Assessment of change in structural stability and dynamics due to EphA3 W790C and A749D mutations. (A) Background root mean square deviation (RMSD) of W790Cys. (B) RMSD of A749D. (C) Root mean square fluctuation (RMSF) of W790C and A749D. (D) Radius of gyration (Rg) of W790C. (E) Rg of A749D. (F) Solvent accessible surface area of W790C and A749D. Black indicates wild type, red indicates W112C mutation, and green A749D mutation.

EphA3 Phe152Ser mutation located in the LBD showed no substantial difference in the structure with respect to the calculated time-averaged RMSD, Rg, and SASA values (Fig. 5A, 5C, and 5D). However, a slight change observed in RMSF suggested a gain of flexibility in mutant structure over wild-type (Fig. 5B).

Fig. 5.

Assessment of change in structural stability and dynamics due to EphA3 F152S mutation. (A) Background root mean square deviation (RMSD). (B) Root mean square fluctuation (RMSF). (C) Radius of gyration (Rg). (D) Solvent accessible surface area. Black indicates wild type whereas red indicates F152S mutation.

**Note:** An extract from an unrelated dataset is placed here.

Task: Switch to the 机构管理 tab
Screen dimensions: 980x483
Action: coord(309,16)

Besides EphA3, a mutation Leu749Phe present in the kinase domain (590–899) of EphA7 was also analyzed. Time-averaged RMSD for EphA7 wild-type and Leu749Phe mutant were calculated to be 0.295 nm and 0.248 nm, which suggest mutant to be more stable than the wild-type. Regarding structural dynamics, time-averaged RMSF values calculated for EphA7 wild-type and Leu749Phe were 0.112 and 0.136, respectively, suggesting an increased dynamics of mutant structure. An increase in SASA vakue with time-averaged value of 143.7 nm2 for wild-type and 146.0 nm2 for mutant was observed. However, no change observed in Rg (Fig. 6A6D) suggested an increased solvent accessibile area with no change in compactness. An increase in alpha helix in the mutant structure was also observed (Supplementary Table 3).

Fig. 6.

Assessment of change in structural stability and dynamics due to EphA7 L749F mutation. (A) Background root mean square deviation (RMSD). (B) Root mean square fluctuation (RMSF). (C) Radius of gyration (Rg). (D) Solvent accessible surface area. Black indicates wild type whereas red indicates F152S mutation.

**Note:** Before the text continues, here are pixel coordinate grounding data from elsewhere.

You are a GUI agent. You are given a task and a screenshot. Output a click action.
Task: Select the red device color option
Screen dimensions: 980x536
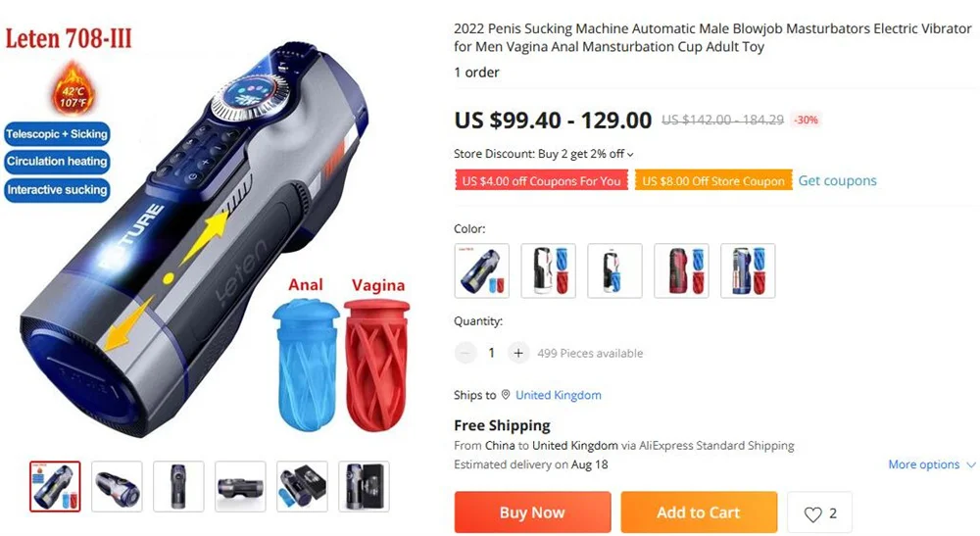coord(681,270)
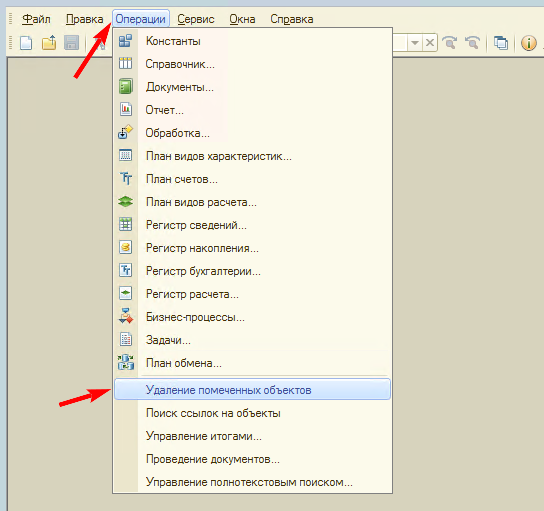Click the New document toolbar icon
Viewport: 544px width, 511px height.
coord(26,43)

Effect of mutations prevailing in the kinase domain of EphB

Two mutations, Gly685Cys and Val748Ala, present in the kinase domain of EphB1 (602–896) and EphB4 (598–892) respectively, were analyzed for alterations in folding psttern. Unlike other Ephs, the wild-type structure of EphB1 was not stabilized at 200 ns and therefore the simulation was extended to 250 ns. In comparison to wild-type, mutant Gly685Cys showed less fluctuation with major difference observed between 180-190ns. However, time-averaged values of RMSD, RMSF, and Rg suggested no significant difference between the wild-type and mutant structure. Significant decrease in SASA value, was observed in mutant structure (Fig. 7A7D).

Fig. 7.

Assessment of change in structural stability and dynamics due to EphB1 G685C mutation. (A) Background root mean square deviation (RMSD). (B) Root mean square fluctuation (RMSF). (C) Radius of gyration (Rg). (D) Solvent accessible surface area. Black indicates wild type whereas red indicates G685C mutation.

Time-averaged RMSD for EphB4 and Val748Ala was calculated to be 0.224 nm and 0.269 nm, respectively, indicating that mutant structure less stable than the wild-type. Fluctuation in RMSD was observed between 50 to 100 ns, wherein mutant RMSD increases up to 0.4 nm, whereas wild-type RMSD decreases to 0.15 nm. Additionally, there was a decrease in solvent accessible area as determined by time-averaged SASA value wherein mutant SASA value calculated was 140.1 and that for wild-type was 137.5. No significant changes were observed in the calculated time average RMSF and Rg values (Fig. 8A8D).

Fig. 8.

Assessment of change in structural stability and dynamics due to EphB4 V748A mutation. (A) Background root mean square deviation (RMSD). (B) Root mean square fluctuation (RMSF). (C) Radius of gyration (Rg). (D) Solvent accessible surface area. Black indicates wild type whereas red indicates V748A mutation.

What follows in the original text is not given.